Method	Performance	Notes
SFT (LLaDA2-mini)	Below ESM zero-shot	Insufficient for generative tasks
ESM (zero-shot)	Better than SFT	Strong protein-level baseline

Conclusion: RL with an external validator as reward function (PPO) is needed for tasks with limited training data. SFT alone is insufficient when the model hasn't seen the target domain during pre-training.

DMS (deep mutational scanning) correlation¶

Apr 9 meeting

Evaluating correlation between model-predicted likelihoods and experimental DMS fitness measurements.

Likelihood schema	Performance	Notes
P(mutation \| reference)	Low across all models including Evo 2 7B	Original approach
P(reference \| mutation)	Significantly improved	Potentially second among tested models

Key finding: The likelihood direction matters. Predicting the probability of the wild-type sequence given a mutation (rather than the reverse) is a better proxy for fitness effects.
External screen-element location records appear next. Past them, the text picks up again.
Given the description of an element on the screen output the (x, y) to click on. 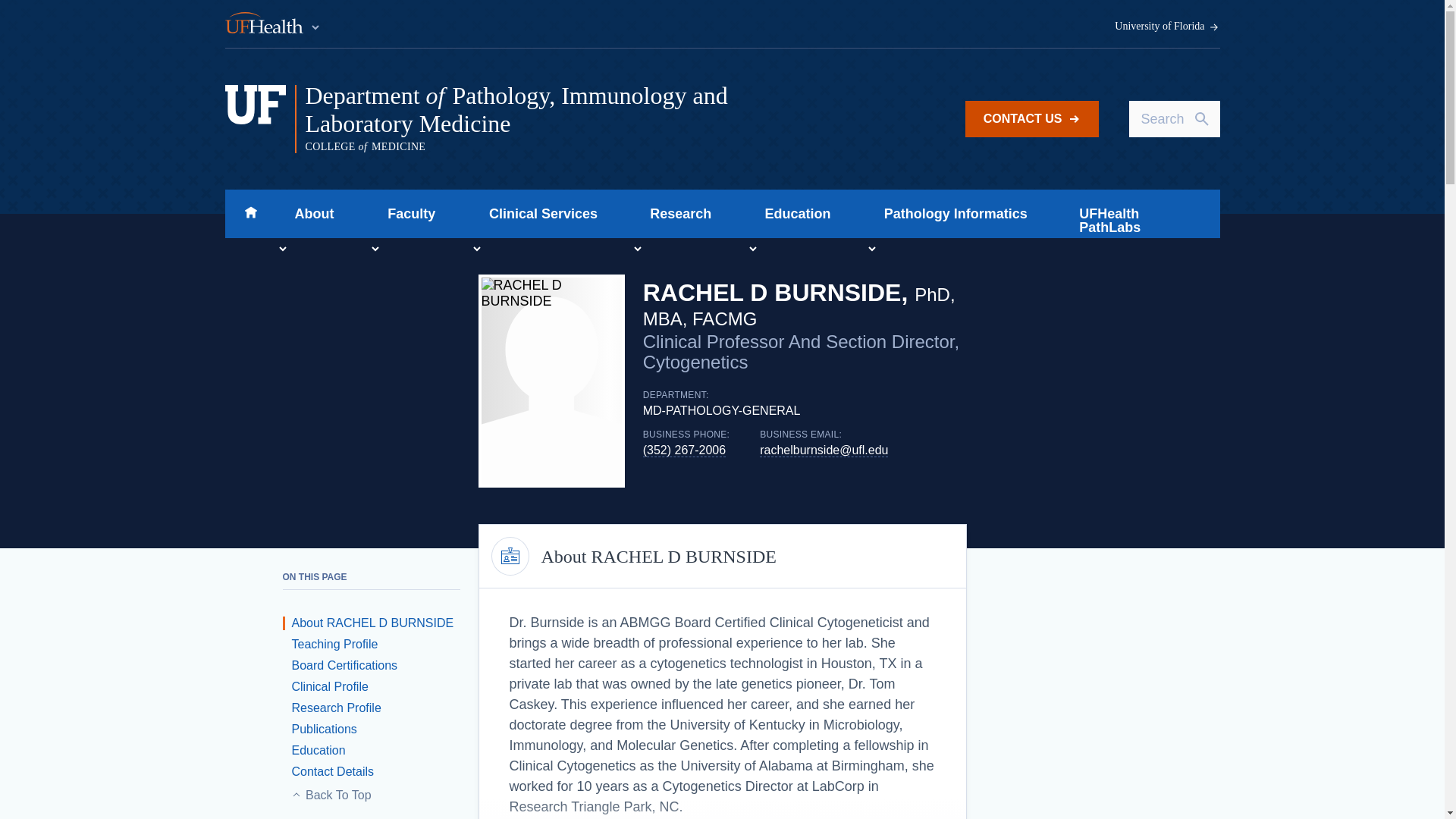
University of Florida (1167, 26)
About (309, 213)
CONTACT US (1032, 118)
UF Health (272, 24)
Research (675, 213)
Faculty (406, 213)
Home (250, 213)
Clinical Services (538, 213)
Given the description of an element on the screen output the (x, y) to click on. 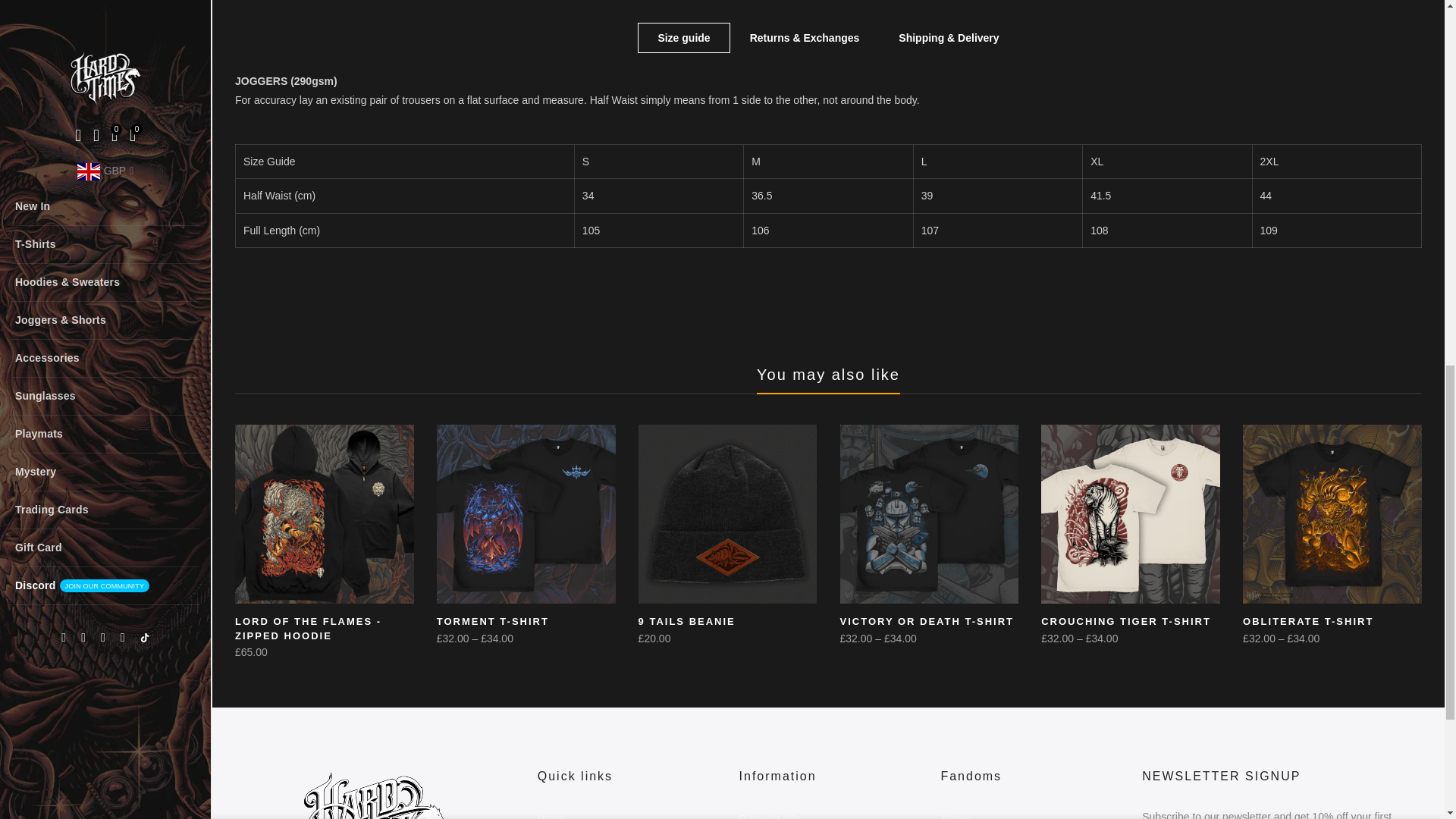
1 (1256, 35)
Complication: DMS experiments measure amino acid substitution effects, but the model predicts nucleotide-level changes. The codon table means single amino acid changes require 1–3 nucleotide mutations, and the model is trained to predict immediate next-step changes, not multi-step substitutions.

Drug resistance¶

Added to the benchmark suite (Apr 2 meeting). Results pending.

Nucleotide frequency correlation¶

Apr 9 meeting — current top priority

Status: Failing. The model does not currently correlate with nucleotide frequencies in multiple sequence alignments. This is the most consequential finding to date.

Why this matters: A model trained on evolutionary trajectories should, at minimum, assign higher probability to commonly observed mutations at each site. If Evo 2's advantage on DMS tasks comes from capturing site-specific nucleotide frequencies (which Pegasus currently lacks), then DMS performance improvements are premature.

Immediate actions:

Rayan: reconstruct MSA nucleotide frequencies for bac120 markers
Trevor: write up CTMC math connecting equilibrium frequencies to model inference
Team: evaluate zero-shot model correlation with reconstructed frequencies

This is the baseline capability to establish before returning to DMS or other downstream benchmarks.

Training metrics¶

LLaDA2-mini training run (3 epochs, 50,625 steps):

Metric	Start	10,000 steps	End (50,625 steps)
Loss	0.950	0.019	0.010
Grad norm	7.12	0.10	0.20
Learning rate	8.69e-9	~5e-6	2.81e-6

One epoch over all current data takes ~100 hours. Standard practice for large autoregressive models is to avoid more than one epoch to prevent memorization.

Open evaluation questions¶

Diffusion vs autoregressive: Head-to-head comparison using synthetic lattice protein data to isolate architectural effects. Not yet started (proposed Mar 26).
Nucleotide frequency baseline: Must establish before other benchmarks are meaningful (Apr 9).
Unified benchmark suite: Compiling all existing test splits into a standardized evolutionary trajectory benchmark (Zehui + Rayan, ongoing).

Available metrics¶

The pegasus-evals toolkit implements:

Sequence-level: Hamming distance, edit distance (Levenshtein), identity percent, alignment score, length difference

Biology-aware: BLOSUM62, PAM250, GC content difference, hydrophobicity difference (Kyte-Doolittle), charge difference

See the Data Formats reference for how predictions are encoded and compared.